Cemal Yasar ist Regionalkoordinator für Nordrhein-Westfalen bei der Hilfsorganisation Islamic Relief Deutschland und verantwortlich für Fundraising. Seit 15 Jahren arbeitet er für die Organisation. Wir befragten ihn über seine Eindrücke nach einem längeren Aufenthalt im Erdbebengebiet.
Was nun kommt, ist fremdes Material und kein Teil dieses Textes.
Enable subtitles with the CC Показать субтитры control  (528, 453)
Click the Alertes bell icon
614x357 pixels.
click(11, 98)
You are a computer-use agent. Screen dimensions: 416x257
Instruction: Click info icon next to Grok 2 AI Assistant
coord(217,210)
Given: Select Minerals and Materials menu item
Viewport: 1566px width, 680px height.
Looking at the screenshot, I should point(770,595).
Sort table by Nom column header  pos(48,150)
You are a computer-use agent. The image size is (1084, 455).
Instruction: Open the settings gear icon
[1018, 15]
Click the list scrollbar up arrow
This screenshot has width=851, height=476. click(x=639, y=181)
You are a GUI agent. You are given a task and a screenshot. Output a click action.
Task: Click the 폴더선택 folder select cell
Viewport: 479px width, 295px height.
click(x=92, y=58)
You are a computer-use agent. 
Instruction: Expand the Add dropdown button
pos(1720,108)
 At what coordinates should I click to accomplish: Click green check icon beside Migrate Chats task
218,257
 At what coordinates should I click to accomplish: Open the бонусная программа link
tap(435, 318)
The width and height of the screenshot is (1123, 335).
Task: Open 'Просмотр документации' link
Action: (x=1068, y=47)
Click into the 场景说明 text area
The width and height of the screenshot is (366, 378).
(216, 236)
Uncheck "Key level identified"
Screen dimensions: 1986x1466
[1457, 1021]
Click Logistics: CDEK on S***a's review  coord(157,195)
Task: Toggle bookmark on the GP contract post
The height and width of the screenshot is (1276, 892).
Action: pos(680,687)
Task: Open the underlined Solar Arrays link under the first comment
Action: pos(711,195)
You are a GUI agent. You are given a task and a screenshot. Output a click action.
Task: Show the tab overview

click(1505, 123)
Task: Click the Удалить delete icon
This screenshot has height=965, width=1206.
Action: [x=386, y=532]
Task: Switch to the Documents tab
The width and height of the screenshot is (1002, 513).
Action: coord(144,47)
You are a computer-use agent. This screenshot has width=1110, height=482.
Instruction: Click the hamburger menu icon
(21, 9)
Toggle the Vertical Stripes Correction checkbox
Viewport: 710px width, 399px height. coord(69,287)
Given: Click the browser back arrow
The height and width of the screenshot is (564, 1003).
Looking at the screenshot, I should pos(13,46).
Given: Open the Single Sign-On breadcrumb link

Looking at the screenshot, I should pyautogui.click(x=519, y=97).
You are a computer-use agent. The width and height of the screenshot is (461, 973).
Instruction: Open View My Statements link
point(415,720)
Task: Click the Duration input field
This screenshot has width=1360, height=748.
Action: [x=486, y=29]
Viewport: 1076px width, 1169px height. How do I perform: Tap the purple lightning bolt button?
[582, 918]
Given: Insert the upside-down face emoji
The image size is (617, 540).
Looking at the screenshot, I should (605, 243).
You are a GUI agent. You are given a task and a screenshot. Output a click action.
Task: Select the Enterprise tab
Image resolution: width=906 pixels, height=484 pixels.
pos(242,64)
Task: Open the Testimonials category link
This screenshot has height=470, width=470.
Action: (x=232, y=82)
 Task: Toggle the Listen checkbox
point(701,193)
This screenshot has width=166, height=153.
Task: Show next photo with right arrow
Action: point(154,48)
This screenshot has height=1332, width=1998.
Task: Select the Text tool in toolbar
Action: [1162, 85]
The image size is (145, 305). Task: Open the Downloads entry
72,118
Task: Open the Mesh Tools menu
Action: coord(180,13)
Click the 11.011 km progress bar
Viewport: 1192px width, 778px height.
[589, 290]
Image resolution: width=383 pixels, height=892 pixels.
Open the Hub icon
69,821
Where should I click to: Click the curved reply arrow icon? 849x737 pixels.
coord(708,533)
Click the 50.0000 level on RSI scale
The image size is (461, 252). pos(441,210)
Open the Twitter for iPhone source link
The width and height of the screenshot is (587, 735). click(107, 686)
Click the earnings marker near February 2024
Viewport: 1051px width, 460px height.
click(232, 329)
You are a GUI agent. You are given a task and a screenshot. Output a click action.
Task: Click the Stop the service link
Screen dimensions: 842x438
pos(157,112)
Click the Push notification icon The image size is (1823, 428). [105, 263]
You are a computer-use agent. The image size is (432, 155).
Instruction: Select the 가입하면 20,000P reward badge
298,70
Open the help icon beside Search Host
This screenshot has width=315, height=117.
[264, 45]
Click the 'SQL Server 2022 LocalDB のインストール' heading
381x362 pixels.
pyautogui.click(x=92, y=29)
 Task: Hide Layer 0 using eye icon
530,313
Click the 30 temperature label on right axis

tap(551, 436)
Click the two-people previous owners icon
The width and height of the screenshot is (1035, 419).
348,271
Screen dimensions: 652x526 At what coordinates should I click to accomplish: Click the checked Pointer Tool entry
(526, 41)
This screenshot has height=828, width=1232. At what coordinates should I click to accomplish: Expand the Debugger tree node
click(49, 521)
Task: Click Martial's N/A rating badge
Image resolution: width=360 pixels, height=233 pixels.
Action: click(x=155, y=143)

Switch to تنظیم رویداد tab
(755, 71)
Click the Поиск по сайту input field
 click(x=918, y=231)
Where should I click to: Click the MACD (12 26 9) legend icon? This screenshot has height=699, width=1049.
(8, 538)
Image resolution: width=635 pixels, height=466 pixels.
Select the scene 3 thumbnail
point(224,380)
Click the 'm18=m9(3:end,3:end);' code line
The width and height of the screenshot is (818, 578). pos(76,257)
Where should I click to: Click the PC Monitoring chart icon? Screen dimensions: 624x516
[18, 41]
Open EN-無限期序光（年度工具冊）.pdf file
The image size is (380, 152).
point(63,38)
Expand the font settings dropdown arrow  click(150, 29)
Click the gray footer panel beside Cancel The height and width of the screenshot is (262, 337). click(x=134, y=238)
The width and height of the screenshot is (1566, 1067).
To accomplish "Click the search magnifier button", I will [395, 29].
01.03.2023 Sulaiman Wilms 6 Min. Lesezeit
Erdbebengebiet türkei islamic relief

Pressefoto: Islamic Relief Deutschland

Islamische Zeitung: In den Tagen nach der Erdbebenwelle gab es erschütternde Luftaufnahmen von zerstörten Wohnblöcken, vernichteter Infrastruktur und tiefen Gräben. Wie sah das Bild aus, dass sich Ihnen vor Ort bot?

Cemal Yasar: Ich bin am Flughafen Urfa abgeholt worden und kannte die Stadt von vor drei Jahren. Das Bild, das sich uns dort bot, war unbeschreiblich. Es herrschte eine düstere Atmosphäre. Alle Läden waren geschlossen. Gottlob war die Stadt nicht sehr stark betroffen. Viele hatten sich aufs Land zurückgezogen, wenn sie es konnten. Sie haben Nachbeben befürchtet. Direkt am Straßenrand standen weinende Frauen.